奈津は何ごともなかったように部活動に戻ると、マネージャーの仕事を始めた。呆けている部員たちのボトルを、
「飲んだ?」
と聞いてから受け取ると、それをかごに戻していった。それを見た1,2年生の部員たちは、自分たちが奈津に怒られた訳でもないのに、すごすごとボトルをかごに戻し始めた。3年生部員とまなみ、そして詩帆は、初めて見た奈津の激昂した様子に言葉を失って、ただただ奈津の動向を見つめるだけだった。悠介も目を見開いたまま、困惑の表情を隠せない。確かに昔から奈津が怒ると怖かった・・・。でも、奈津があんなに感情的になって怒るなんて・・・。奈津とコウキからここまでは距離があり、奈津がなんと言って怒っていたのかは分からなかったが、コウキの胸ぐらを掴んでからの第一声「こっちがふざけるなよ!!」の声だけは大きくグランドにも響いた。悠介は今も自分の目と耳が信じられなかった。固まったままの悠介のボトルに奈津の手が伸びた。悠介は伏し目がちな表情で目の前に現れた奈津に、
「何があった?」
と声をかけた。でも、ちょうどその時、部員たちの輪の外から大きなしわがれ声がした。事の一部始終を部員たちと呆気にとられて見ていた監督の杉山先生だった。

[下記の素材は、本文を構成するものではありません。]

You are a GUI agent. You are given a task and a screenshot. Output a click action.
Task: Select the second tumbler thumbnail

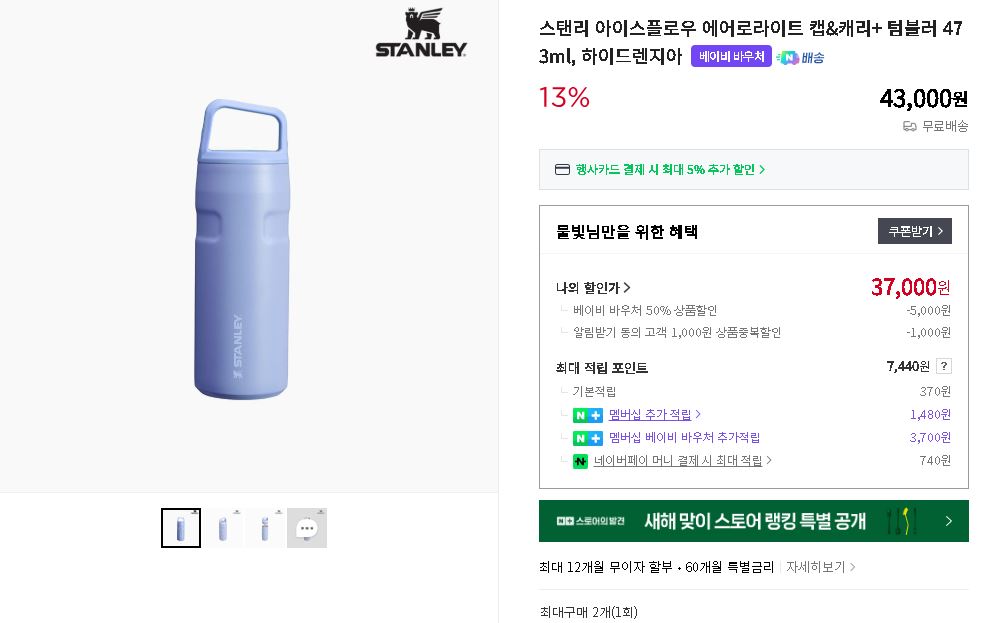coord(223,528)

「小沢、どした。どした。何があった?いつも冷静なお前が。」
杉山先生は、ゲーム中、動きの悪くなった部員に声をかけるような調子で奈津に声をかけた。奈津は悠介に伸ばした手を止め、先生の方を振り返ると、
「すみません。つい、カッとしてしまって。でも、たいした事ではありません。彼には明日謝っておきます。」
と言うと、奈津は気をつけをして、ペコッと頭を下げた。杉山先生は大勢の部員たちの前で奈津を問い詰めるのも気が引けたのか、
「お・・・おう、分かった。でも、小沢、いくら怒ったと言っても暴力は絶対いけんぞ!」
とだけ言うと、
「ほらほら!」
と部員たちに次の練習の指示を出した。悠介は奈津に声をかけれないままグランドに向かわされた。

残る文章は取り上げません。